18/09/2026 12h45
Estabelecer limites no trabalho pode prevenir o esgotamento profissional, aponta especialista
Pesquisa de Tendências da Catho mostra que segurança, bem-estar e saúde mental do colaborador são consideradas prioridades estratégicas por empresas brasileiras em 2026
O Setembro Amarelo, campanha nacional de prevenção ao suicídio e valorização da vida, também abre espaço para uma reflexão que vem ganhando força dentro das empresas sobre como estabelecer limites no trabalho.
A pergunta, cada vez mais presente entre profissionais e líderes, aparece refletida na Pesquisa de Tendências 2026 conduzida pela Catho, plataforma gratuita de empregos, que ouviu tanto empresas quanto profissionais sobre os rumos do mercado de trabalho para os próximos anos.
Segundo o levantamento com empresas, a segurança e o bem-estar do colaborador foi a tendência mais bem avaliada entre as 15 analisadas: 53,55% dos respondentes classificaram o tema como "muito importante" e outros 39,03% como "importante" para 2026, somando mais de 92% de relevância. Os programas voltados à saúde mental do colaborador seguem o mesmo caminho, com 48,53% de "muito importante" e 38,44% de "importante".
O movimento também ganha relevância diante das mudanças na NR-1, que passaram a incluir os fatores de risco psicossociais relacionados ao trabalho no gerenciamento de riscos ocupacionais. A atualização amplia a responsabilidade das organizações na identificação e prevenção de situações que podem afetar a saúde mental dos trabalhadores. Com isso, estabelecer limites e criar ambientes que favoreçam o bem-estar passam a integrar uma discussão mais ampla sobre prevenção e gestão de riscos.
Do lado dos profissionais, a pesquisa já apontava que 28,7% colocam a saúde mental como prioridade no ambiente de trabalho, reforçando que o tema passou a ser, de fato, uma expectativa.
"Os dados mostram que empresas e profissionais já entendem que o bem-estar é uma condição para que as pessoas continuem produtivas e saudáveis a longo prazo. O desafio agora é transformar essa percepção em ações concretas de prevenção", avalia Patrícia Suzuki, diretora de recursos humanos da Redarbor Brasil, detentora da Catho.

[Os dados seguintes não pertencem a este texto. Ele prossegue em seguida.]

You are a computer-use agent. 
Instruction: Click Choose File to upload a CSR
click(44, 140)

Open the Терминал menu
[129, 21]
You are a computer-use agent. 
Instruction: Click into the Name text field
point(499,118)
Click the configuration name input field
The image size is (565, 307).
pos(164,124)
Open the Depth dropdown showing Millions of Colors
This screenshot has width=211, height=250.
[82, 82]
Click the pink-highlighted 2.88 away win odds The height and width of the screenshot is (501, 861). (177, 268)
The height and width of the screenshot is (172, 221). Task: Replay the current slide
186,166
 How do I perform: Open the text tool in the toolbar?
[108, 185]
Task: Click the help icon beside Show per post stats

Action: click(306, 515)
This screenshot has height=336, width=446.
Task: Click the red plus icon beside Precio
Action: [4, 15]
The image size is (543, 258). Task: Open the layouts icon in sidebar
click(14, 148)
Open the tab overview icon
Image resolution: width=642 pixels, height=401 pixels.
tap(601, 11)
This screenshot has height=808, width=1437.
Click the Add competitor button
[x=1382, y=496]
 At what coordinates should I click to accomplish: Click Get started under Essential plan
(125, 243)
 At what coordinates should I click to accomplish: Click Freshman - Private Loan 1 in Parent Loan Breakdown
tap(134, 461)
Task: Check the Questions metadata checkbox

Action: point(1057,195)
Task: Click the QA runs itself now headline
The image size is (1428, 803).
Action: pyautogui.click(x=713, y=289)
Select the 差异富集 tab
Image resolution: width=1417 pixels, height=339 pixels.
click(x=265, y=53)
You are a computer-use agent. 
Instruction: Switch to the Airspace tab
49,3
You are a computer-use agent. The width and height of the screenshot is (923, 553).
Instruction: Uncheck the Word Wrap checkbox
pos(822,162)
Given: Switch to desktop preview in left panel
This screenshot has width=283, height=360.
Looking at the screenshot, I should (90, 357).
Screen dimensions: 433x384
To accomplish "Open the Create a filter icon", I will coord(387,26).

De acordo com a diretora, reconhecer os sinais de esgotamento é o primeiro passo para estabelecer limites. Sinais como queda de engajamento, dificuldade de concentração, irritabilidade e cansaço constante costumam ser os primeiros indícios da necessidade de equilibrar jornada de trabalho, cuidados pessoais e demais dimensões da vida do indivíduo, ignorar esses sinais pode agravar o quadro tanto para o colaborador quanto para os resultados da empresa.
"Nem sempre o esgotamento aparece de forma evidente. Muitas vezes, ele começa com pequenas mudanças na rotina, como a sensação de estar sempre atrasado, dificuldade para se desconectar do trabalho ou a necessidade de permanecer disponível fora do horário. Perceber esses sinais antes que eles se intensifiquem permite que o profissional reveja sua rotina e busque apoio quando necessário", explica Patrícia.
Ainda conforme Suzuki, uma das formas para os profissionais começarem a estabelecer limites é observar a própria rotina e identificar situações que se repetem e geram sobrecarga. Organizar prioridades e planejar atividades, respeitar horários de descanso e comunicar à liderança quando a demanda ultrapassar a capacidade de execução são atitudes que ajudam a construir uma relação mais saudável com o trabalho.
Esse cuidado também pode ser complementado por hábitos fora do ambiente profissional, como manter uma alimentação equilibrada, praticar atividades físicas, cultivar hobbies e reservar momentos de descanso e desconexão. A Organização Mundial da Saúde (OMS) destaca que a prática regular de atividade física pode contribuir para a redução de sintomas de ansiedade e depressão e para a melhora do bem-estar.
O equilíbrio, no entanto, não depende apenas das escolhas individuais. Já as empresas precisam ter o cuidado de transformar o discurso sobre bem-estar em práticas concretas, estabelecendo expectativas realistas, bem como respeitando períodos de descanso, capacitando lideranças para identificar sinais de sobrecarga e disponibilizando canais de acolhimento e apoio aos colaboradores.
“Além de responder a situações de crise, as organizações precisam construir uma cultura em que seja possível falar sobre dificuldades antes que elas se tornem um problema maior. Quando existe espaço para diálogo e respeito às diferentes necessidades das pessoas, o trabalho se torna mais sustentável e as relações profissionais também se fortalecem", conclui a porta-voz.